Layers of the retina
Lying on the retinal pigment epithelium (RPE) are three cell types in series that form the neurosensory retina; photoreceptive rods and cones, interneurones and ganglion cells. The RPE provides physiological support to the overlying neurosensory retina. The neurosensory retina converts light to neural impulses.
Figure 4 is a picture, obtained from ocular coherence tomography, that shows almost histological anatomical detail of retinal layers.
FIGURE 4 Ocular coherence tomography scan of the retina.
RPE – retinal pigment epithelium (and Bruch's membrane); PRL – photoreceptor layer; OLL – outer limiting layer; ONL – outer nuclear layer; GCL – ganglion cell layer; NFL – nerve fibre layer; ILM – inner limiting membrane.
Blood supply to the eye
Branches of the ophthalmic artery, which is the first cavernous branch of the internal carotid artery, supply the eye (important branches listed below):
Ciliary body and lens
This structure joins the choroid to the iris and features specialized surface folds (ciliary processes) that secrete aqueous humour. Through fine filaments (zonules) it supports the lens. Contraction of the ciliary body's muscular component relaxes the zonules and causes the lens to assume a more convex shape and thus allows focusing for near vision (accommodation). The lens is a transparent structure contained in an elastic capsular membrane located posterior to the pupil and iris and anterior to the vitreous.
Trabecular meshwork
Located within the angle between the cornea and iris, this structure is responsible for draining 90% of the aqueous fluid.
Aqueous humour flow
Aqueous humour flows from the posterior chamber, through the pupil and into the anterior chamber. It is taken up by the trabecular meshwork which drains aqueous filled vacuoles into a collecting channel known as Schlemm's canal. These drain into the vortex veins that contribute to the venous drainage of the eye.
Tears
Every blink recreates a three-layer tear film that coats the ocular surface.
From anterior to posterior:
Lipid (from eyelid Meibomian glands)
Aqueous (from the lacrimal gland and accessory conjunctival lacrimal glands)
Mucin (from conjunctival Goblet cells)
Vitreous humour
The transparent gel-like substance that occupies the posterior segment of the eye.
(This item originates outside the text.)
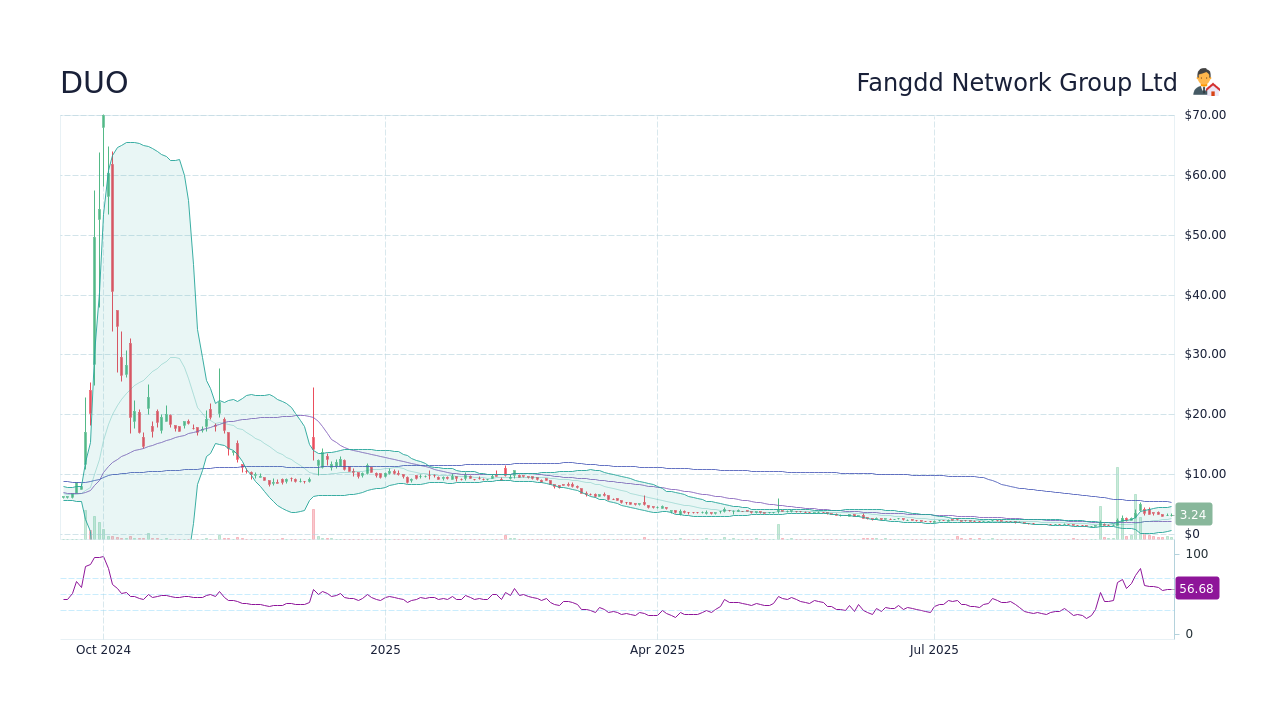Screen dimensions: 1280x720
Task: Open the Apr 2025 axis date selector
Action: [657, 650]
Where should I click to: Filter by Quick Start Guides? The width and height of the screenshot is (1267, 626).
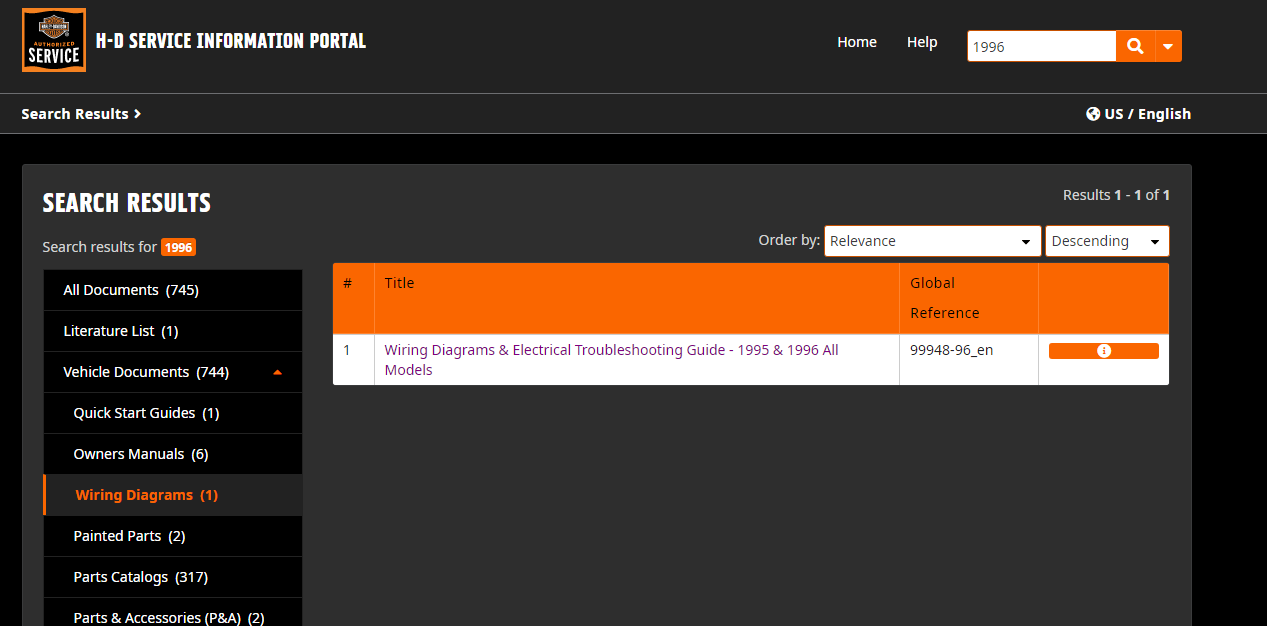coord(146,413)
It is composed 99% of water with collagen, hyaluronic acid and other proteins forming the remainder.
Ocular muscles (origin / insertion / primary actions [Figure 5])
Superior rectus (SR)
Origin – common tendinous ring
Insertion – sclera
Innervation – cranial nerve III (superior division)
Primary action – elevation of the globe
Inferior rectus (IR)
Origin – common tendinous ring
Insertion – sclera
Innervation – cranial nerve III (inferior division)
Primary action – depression of the globe
Medial rectus (MR)
Origin – common tendinous ring
Insertion – sclera
Innervation – cranial nerve III (inferior division)
Primary action – adduction
Lateral rectus (LR)
Origin – common tendinous ring
Insertion – sclera
Innervation – cranial nerve VI
Primary action – abduction
Superior oblique (SO)
Origin – sphenoid bone; however, its functional origin is from the trochlea which acts like a pully
Insertion – sclera
Innervation – cranial nerve IV
Primary action – intorsion (the secondary action is depression, especially in the adducted position)
Inferior oblique (IO)
Origin – anterior orbital floor
Insertion – sclera
Innervation – cranial nerve III (inferior division)
Primary action – extorsion (the secondary action is elevation in adduction)
FIGURE 5 Schematic diagram using a lateral view to show the approximate insertions of extraocular muscles onto the globe. Note that a portion of the lateral rectus has been removed in this diagram in order to show the insertions of the oblique muscles. Also, the medial rectus inserts onto the medial aspect of the globe thus its insertion cannot be visualized from this view.
The visual pathway (Figures 6 and 7)
The nasal retinal receives light from the temporal visual field and the temporal retina receives light from the nasal visual field. Photoreceptors within the retina act as the first-order neurones in the visual pathway. These then synapse with bipolar cells (second-order neurones) which synapse with ganglion cells (third-order neurones). The optic nerve contains axons from these ganglion cells.